One last tidbit no matter what kind of illness you or a loved one is dealing with, bring another person with you to TAKE NOTES at every appointment. I promise you will be lucky to retain 10% of what they throw at you. Info overload at a time when your head is spinning. I write all of my questions in the notebook prior to the meeting so I don't forget, then my husband writes down everything they say. Those notes have been INVALUABLE. I have a huge folder where I keep all my films, reports, etc and I bring it with me every time. I look pretty silly carrying this bulky thing around but I could care less. Maybe I should stuff it all in a briefcase and pretend I'm a pharmaceutical rep. 

For treatment I decided to stay local. 4 opinions for me on the oncology side of things. 2 formal, 2 informal. Hey, I like shopping around. Retail therapy for chemotherapy. All 4 docs agreed on the regimen. Can't argue with that.

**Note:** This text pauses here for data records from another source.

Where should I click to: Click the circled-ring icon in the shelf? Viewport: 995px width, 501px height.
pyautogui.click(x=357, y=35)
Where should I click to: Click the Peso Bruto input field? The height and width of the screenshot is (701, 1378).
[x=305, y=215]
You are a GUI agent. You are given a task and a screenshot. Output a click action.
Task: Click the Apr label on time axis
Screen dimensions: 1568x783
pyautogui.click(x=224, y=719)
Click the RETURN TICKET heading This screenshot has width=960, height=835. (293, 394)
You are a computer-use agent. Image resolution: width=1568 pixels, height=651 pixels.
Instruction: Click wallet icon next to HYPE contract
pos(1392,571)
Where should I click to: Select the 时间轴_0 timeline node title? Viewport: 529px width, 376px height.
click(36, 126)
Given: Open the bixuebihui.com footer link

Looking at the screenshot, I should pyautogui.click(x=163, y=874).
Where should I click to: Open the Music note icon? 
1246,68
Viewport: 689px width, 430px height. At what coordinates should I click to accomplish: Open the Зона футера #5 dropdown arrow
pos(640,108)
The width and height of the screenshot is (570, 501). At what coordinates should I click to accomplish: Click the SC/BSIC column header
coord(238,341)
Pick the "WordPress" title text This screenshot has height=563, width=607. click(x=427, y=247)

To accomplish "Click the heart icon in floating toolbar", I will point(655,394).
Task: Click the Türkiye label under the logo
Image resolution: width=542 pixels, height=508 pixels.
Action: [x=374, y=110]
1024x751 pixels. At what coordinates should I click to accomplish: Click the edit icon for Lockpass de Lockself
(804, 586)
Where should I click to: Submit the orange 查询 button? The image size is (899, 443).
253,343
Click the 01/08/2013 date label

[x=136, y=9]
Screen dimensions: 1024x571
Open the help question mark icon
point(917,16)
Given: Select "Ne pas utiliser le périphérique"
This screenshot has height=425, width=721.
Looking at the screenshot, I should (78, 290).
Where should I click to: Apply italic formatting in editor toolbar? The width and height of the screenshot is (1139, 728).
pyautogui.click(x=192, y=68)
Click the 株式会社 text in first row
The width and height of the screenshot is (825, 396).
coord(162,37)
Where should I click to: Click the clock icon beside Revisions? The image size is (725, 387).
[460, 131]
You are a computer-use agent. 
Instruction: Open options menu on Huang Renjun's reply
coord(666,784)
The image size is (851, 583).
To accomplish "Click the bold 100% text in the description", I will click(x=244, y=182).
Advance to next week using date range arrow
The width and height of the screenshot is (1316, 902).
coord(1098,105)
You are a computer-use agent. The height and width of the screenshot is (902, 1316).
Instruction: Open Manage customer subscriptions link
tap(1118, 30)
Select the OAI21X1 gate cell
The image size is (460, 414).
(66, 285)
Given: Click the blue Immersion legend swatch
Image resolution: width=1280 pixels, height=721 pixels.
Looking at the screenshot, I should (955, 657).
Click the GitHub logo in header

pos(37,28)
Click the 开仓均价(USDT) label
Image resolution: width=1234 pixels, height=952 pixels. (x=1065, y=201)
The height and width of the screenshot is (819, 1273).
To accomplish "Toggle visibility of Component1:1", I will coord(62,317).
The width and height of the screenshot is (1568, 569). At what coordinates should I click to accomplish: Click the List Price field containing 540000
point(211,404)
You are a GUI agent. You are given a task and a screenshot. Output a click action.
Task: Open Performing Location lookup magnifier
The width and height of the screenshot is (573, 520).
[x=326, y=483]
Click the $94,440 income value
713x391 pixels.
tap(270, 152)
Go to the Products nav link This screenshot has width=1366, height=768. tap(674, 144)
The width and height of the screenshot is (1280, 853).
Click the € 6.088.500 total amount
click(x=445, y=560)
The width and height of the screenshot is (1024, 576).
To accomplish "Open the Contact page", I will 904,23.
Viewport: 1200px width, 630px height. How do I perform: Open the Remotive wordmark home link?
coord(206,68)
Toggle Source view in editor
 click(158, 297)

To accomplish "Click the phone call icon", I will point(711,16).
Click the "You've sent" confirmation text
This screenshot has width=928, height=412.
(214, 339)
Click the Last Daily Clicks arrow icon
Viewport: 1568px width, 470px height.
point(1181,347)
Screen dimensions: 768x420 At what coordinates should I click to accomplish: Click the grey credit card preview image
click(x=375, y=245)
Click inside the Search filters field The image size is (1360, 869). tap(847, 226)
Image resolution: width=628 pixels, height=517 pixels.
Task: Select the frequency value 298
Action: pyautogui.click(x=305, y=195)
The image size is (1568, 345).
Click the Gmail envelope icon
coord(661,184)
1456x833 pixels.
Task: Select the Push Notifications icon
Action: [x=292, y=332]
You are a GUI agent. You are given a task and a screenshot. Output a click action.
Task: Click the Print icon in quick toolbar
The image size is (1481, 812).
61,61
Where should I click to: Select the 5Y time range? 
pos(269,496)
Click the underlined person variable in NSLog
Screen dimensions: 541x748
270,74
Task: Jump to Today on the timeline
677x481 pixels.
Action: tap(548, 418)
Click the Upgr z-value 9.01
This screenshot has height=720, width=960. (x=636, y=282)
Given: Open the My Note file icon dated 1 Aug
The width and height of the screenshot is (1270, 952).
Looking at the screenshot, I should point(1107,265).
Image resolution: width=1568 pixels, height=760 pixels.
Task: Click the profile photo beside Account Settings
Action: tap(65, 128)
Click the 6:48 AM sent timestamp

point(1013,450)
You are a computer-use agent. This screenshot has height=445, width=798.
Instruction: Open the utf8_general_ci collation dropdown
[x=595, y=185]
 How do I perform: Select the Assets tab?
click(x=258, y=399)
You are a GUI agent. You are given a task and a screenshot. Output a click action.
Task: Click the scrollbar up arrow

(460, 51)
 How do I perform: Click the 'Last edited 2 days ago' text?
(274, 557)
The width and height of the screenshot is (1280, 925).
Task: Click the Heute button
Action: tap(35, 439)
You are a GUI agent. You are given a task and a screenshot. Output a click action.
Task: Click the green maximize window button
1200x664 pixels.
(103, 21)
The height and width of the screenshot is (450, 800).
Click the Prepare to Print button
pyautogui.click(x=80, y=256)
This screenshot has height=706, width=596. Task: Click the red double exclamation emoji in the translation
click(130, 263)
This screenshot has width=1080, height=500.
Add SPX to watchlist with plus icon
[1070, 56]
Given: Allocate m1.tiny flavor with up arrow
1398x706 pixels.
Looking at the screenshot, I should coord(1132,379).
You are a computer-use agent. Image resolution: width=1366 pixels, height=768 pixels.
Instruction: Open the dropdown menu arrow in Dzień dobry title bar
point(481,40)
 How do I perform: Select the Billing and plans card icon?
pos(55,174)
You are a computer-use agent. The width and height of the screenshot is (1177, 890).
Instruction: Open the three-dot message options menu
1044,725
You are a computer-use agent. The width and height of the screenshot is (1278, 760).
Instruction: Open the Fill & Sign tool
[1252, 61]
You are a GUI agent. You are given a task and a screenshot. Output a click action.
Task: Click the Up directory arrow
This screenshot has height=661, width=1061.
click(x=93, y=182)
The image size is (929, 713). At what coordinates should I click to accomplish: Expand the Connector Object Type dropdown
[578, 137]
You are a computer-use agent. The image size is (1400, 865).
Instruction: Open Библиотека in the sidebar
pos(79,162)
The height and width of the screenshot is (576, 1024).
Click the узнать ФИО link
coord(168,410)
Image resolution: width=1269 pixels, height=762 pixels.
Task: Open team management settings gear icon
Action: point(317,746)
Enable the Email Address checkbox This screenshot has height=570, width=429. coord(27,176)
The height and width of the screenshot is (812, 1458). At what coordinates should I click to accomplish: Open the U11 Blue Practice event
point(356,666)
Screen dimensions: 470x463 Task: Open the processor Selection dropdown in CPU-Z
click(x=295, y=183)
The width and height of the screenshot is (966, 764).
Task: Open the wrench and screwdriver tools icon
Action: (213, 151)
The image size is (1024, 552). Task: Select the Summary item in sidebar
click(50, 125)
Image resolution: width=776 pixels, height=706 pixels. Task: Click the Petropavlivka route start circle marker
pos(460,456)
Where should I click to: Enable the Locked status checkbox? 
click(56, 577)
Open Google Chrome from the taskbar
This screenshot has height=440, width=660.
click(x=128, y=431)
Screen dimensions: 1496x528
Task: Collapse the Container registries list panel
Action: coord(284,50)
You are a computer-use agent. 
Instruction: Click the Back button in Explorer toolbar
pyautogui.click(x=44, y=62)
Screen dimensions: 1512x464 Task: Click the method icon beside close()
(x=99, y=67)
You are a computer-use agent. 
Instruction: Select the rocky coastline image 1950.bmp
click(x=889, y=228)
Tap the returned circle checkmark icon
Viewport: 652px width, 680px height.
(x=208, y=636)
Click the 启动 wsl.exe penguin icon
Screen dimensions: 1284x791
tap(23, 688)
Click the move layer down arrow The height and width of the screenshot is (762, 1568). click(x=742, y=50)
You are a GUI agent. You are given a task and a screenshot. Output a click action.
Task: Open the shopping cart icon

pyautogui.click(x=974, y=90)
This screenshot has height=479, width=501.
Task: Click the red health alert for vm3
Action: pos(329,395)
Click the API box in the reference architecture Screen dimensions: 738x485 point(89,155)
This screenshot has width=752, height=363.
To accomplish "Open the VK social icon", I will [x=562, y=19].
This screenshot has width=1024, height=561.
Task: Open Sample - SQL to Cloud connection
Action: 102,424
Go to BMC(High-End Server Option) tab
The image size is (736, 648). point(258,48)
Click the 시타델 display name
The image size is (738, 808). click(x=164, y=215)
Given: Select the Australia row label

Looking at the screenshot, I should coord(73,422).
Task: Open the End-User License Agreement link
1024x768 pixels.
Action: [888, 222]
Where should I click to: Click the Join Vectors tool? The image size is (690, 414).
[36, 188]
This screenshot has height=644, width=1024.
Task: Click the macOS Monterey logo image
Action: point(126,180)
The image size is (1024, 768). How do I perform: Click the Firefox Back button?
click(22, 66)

Very happy with the oncologist here in Connecticut. Again, you find the right doc FOR YOU and don't look back.

Chemo will consist of 4 treatments every 3 weeks. Then onto more fun stuff. But one thing at a time. One day at a time.

Next blog will be about my kitchen pharmacy. Hint... think of the color green
.
Wishing everyone a safe, healthy, and joyous holiday. Everyone keeps asking me if cancer plus Christmas is too much to take. Honestly, I did the cancer "nesting" thing back in early November. The day  I was diagnosed, I didn't go home and cry. I went to Target (Target execs...feel free to throw me a gift card for the plug). Then I wrapped presents until 1 a.m.  I  also banged out our Christmas cards and made all my cookie dough for the freezer. Just saying.

One positive out of this cancer thing I recently discovered, nobody will ask you to bring a dish to a holiday get together!  And my cancer trumps anyone elses ailment. Even my brothers couldn't get their normal attention....despite their pathetic efforts!  

Nice try guys. But poison sumac and shoulder surgery is for whimps.

Funny how quick one heals when one thinks nobody is looking.